On the other hand, non-infective endocarditis usually starts with an underlying condition that increases circulating cytokines or antigen-antibody complexes, which settle in the endocardium and cause inflammation. This results in endocardial damage, which exposes the underlying collagen, and in turn causes platelets and fibrin to adhere and form tiny blood clots. Over time, the clots can grow and develop into a sterile vegetation.

Now, these vegetations are large, so they can interfere with the normal function of the heart, causing complications like valve dysfunction, arrhythmias, and in severe cases, heart block and heart failure. In addition, fragments of these vegetations can break off, forming emboli that can escape from the heart into the systemic circulation. These emboli can then lodge in other organs and obstruct blood flow, causing ischemia. When the septic emboli come from the left side of the heart, they can reach the brain, limbs, spleen, and kidneys; while right-sided emboli typically reach the lungs.

Okay, the main clinical manifestations of endocarditis often include fever, chills, and fatigue; as well as a new systolic murmur that results from turbulent blood flow past the damaged heart valve. Sometimes, emboli can detach from the valve to float through the bloodstream. The emboli can then lodge under the nail-bed, causing splinter hemorrhages that look like black longitudinal streaks underneath the nail; or can lodge in the palms and soles, causing small painless, flat, and red lesions, called Janeway lesions.

In addition, there might be an immune reaction with antigen-antibody complexes that form and deposit in different parts of the body; in the fingers and toes, these complexes can lead to painful, red, raised lesions called Osler nodes; whereas in the eye, they may lead to Roth spots, which are hemorrhagic spots on the retina.

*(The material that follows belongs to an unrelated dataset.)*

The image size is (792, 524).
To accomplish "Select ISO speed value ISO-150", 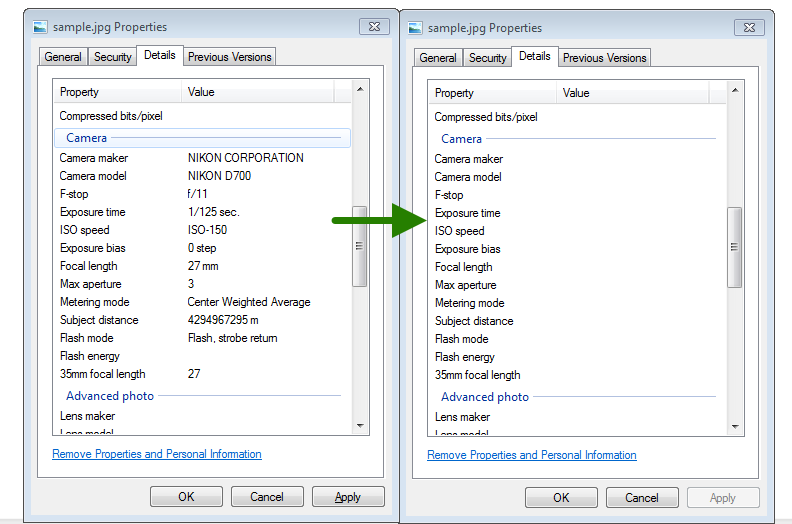I will pos(207,230).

Finally, the deposits can reach the kidney, leading to acute glomerulonephritis. Emboli from endocarditis can also cause more serious complications, including intestinal ischemia, pulmonary embolism, and stroke. These clinical manifestations can be remembered with the mnemonic FROM JANE, which stands for Fever, Roth spots, Osler nodes, Murmur, Janeway lesions, Acute glomerulonephritis, Nail-bed hemorrhage, and Embolism.

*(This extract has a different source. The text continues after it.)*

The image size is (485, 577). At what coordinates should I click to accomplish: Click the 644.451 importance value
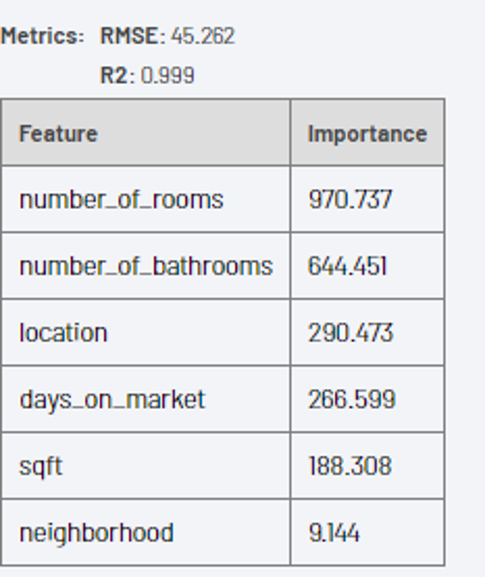348,266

Additionally, come clients may develop complications of endocarditis and valve dysfunction, such as heart failure, which presents with fatigue, tachycardia, and dyspnea, as well as edema.

Diagnosis of endocarditis starts with the client’s history and physical assessment; followed by laboratory tests, where three blood cultures should be obtained in an hour, from three different sites.

However, some bacteria and fungi won’t grow on normal cultures or, if antibiotics have been used in the two weeks previous to obtaining the cultures, because they may inhibit bacterial growth, causing false negative results. Blood tests usually show mild leukocytosis, as well as increased inflammatory markers ESR and CRP. Transesophageal echocardiography can also be used to visualize the heart and look for vegetations or abnormal valve movement.